Decided: January 21, 1982.

JOSEPH BARTOLO, CHARLES NOTA BARTOLO, FRANK VECCHIO AND VINCENT LEPERA, PLAINTIFFS,
v.
BOARDWALK REGENCY HOTEL CASINO, INC., A/K/A BOARDWALK REGENCY HOTEL CASINO, INCORPORATED, JOHN DOE 1, JOHN DOE 2 AND JOHN DOE 3, DEFENDANTS



Skillman, J.s.c.

Skillman

Is it permissible for a casino to detain a patron suspected of being a "card counter" for the purpose of questioning? This issue is presented in the context of a tort action brought by four patrons of a casino who allege that they were falsely imprisoned by its security personnel. Defendants are the Boardwalk Regency Hotel Casino and several of its employees.

The matter is before the court on a motion for summary judgment filed by defendants. Therefore, the court must accept as true for the purpose of the motion the descriptions of the incident provided by plaintiffs in their depositions. Judson v. Peoples Bank & Trust Co. of Westfield, 17 N.J. 67, 73-75 (1954).

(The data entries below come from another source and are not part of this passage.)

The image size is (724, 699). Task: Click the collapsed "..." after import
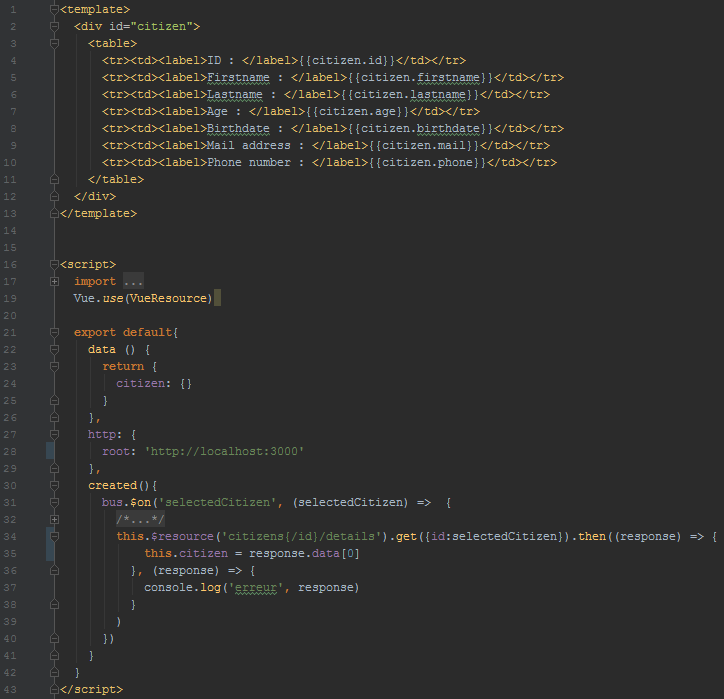pos(134,282)
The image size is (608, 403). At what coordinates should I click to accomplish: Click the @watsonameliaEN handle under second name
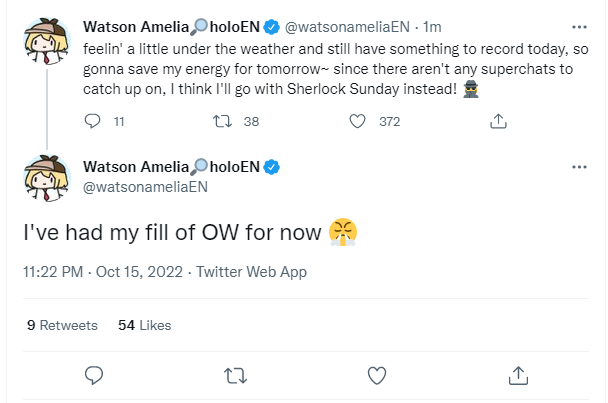pyautogui.click(x=146, y=186)
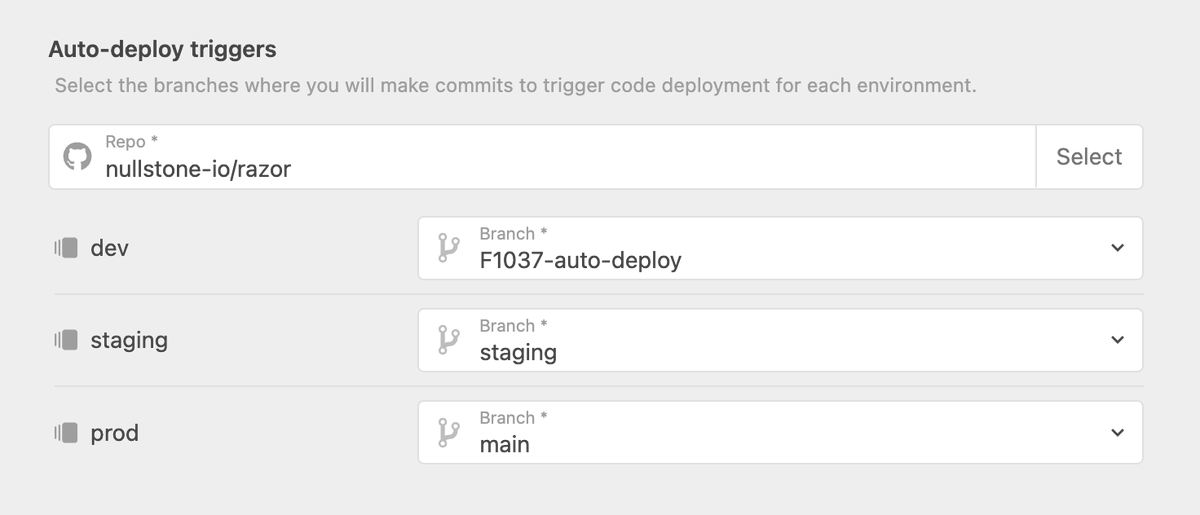This screenshot has height=515, width=1200.
Task: Click branch icon in staging branch field
Action: 449,340
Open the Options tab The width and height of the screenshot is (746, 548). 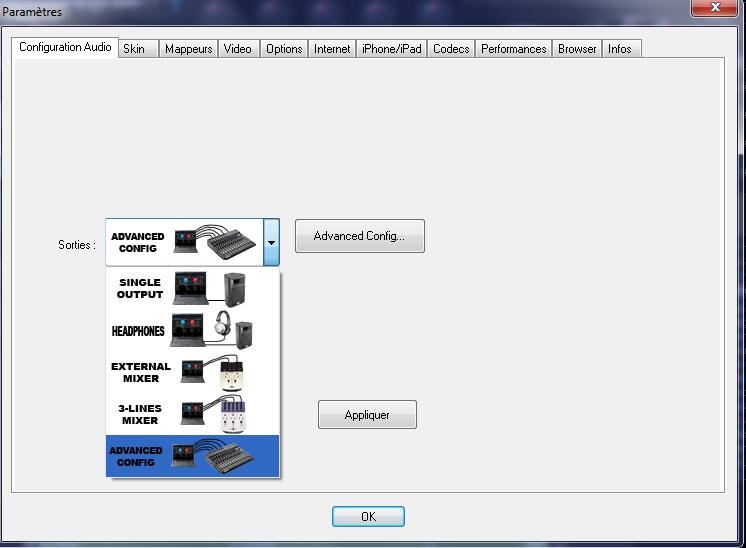tap(284, 49)
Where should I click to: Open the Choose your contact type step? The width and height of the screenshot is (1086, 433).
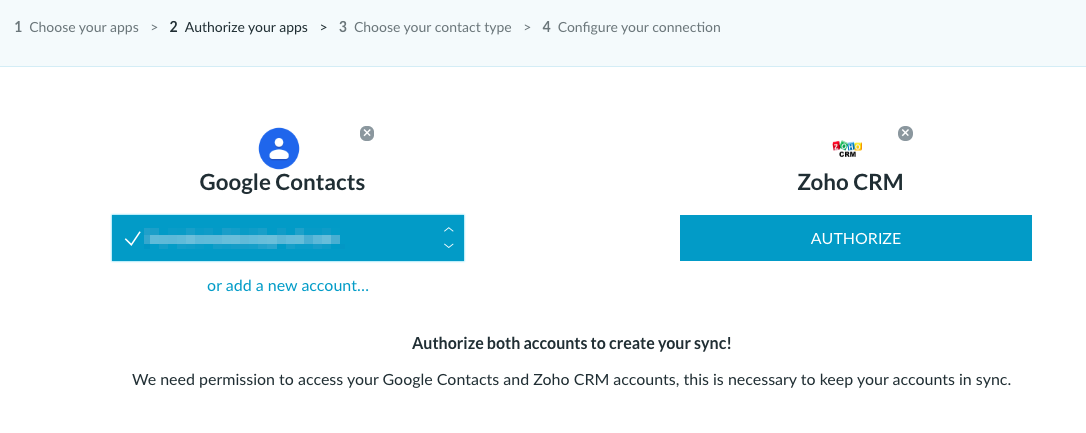pyautogui.click(x=425, y=28)
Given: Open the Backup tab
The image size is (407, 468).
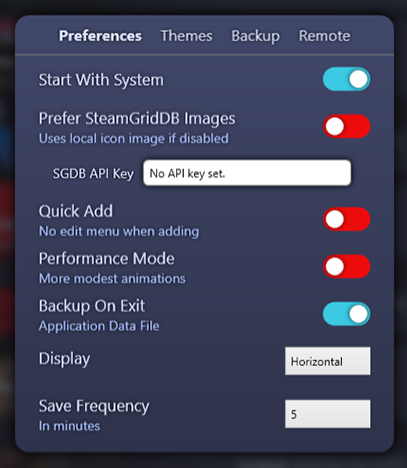Looking at the screenshot, I should (256, 36).
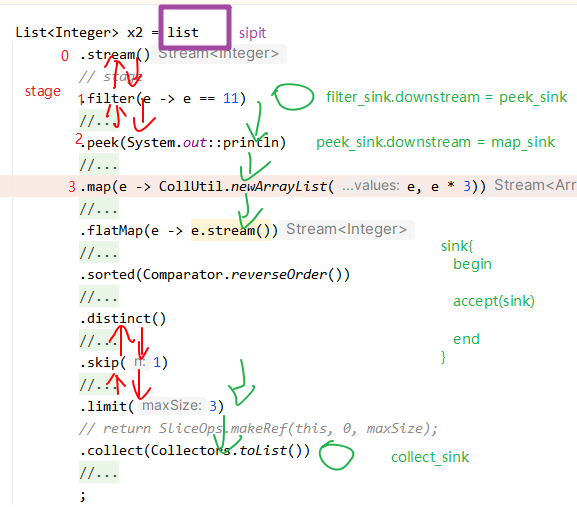The width and height of the screenshot is (577, 507).
Task: Click newArrayList in the map line
Action: [x=279, y=187]
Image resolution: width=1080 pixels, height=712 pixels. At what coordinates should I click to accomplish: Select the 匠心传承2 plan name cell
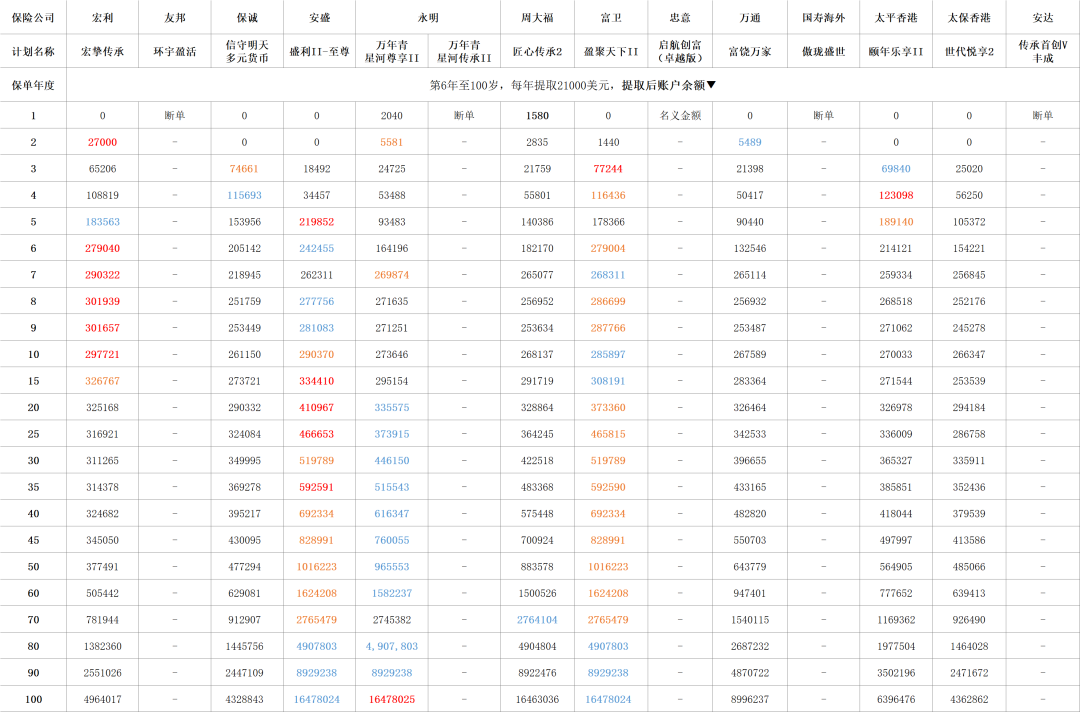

Plaintiffs are two brothers and two of their friends. All four are occasional social gamblers. They arrived at the Boardwalk Regency on December 26, 1979, played various casino games, including blackjack, and lost money. They returned to the gambling area around 11 a.m. the next morning and began playing blackjack. After playing for about an hour they were approached by two casino security guards dressed in uniforms. Plaintiffs were notified that they had been identified as card counters and were directed to accompany the guards. One plaintiff was grabbed by the back of the collar and pulled away from the blackjack table. The others were grabbed by the arms and led away. This physical removal happened so quickly and so forcefully that some plaintiffs were unable even to remove their chips from the table. All four were led to a nearby area where they were joined by a games manager, who ordered them to produce identification so that they could be registered and prevented from playing blackjack. At first plaintiffs refused to produce identification, protesting that they were not card counters. However, they were threatened with arrest if they refused to cooperate, and they then acceded to the demand. When identifications were produced, the games manager wrote plaintiffs'

names on a pad, told them they would not be permitted to play blackjack again at the Boardwalk Regency or any other casino and directed them to leave. During this entire confrontation the two uniformed casino security guards remained on either side of plaintiffs. The three plaintiffs who were deposed all testified that they did not feel free to leave the casino between the time they were pulled away from the blackjack table and when they produced identification.

After unsuccessfully seeking to lodge a complaint concerning the incident with an official of the New Jersey Casino Control Commission, plaintiffs arranged a meeting with the assistant manager of the casino. The assistant manager acknowledged that the casino personnel had been at fault and said that he would like to make amends by buying plaintiffs a meal and allowing them back into the blackjack game. However, plaintiffs declined the offer and departed from the casino. This lawsuit followed.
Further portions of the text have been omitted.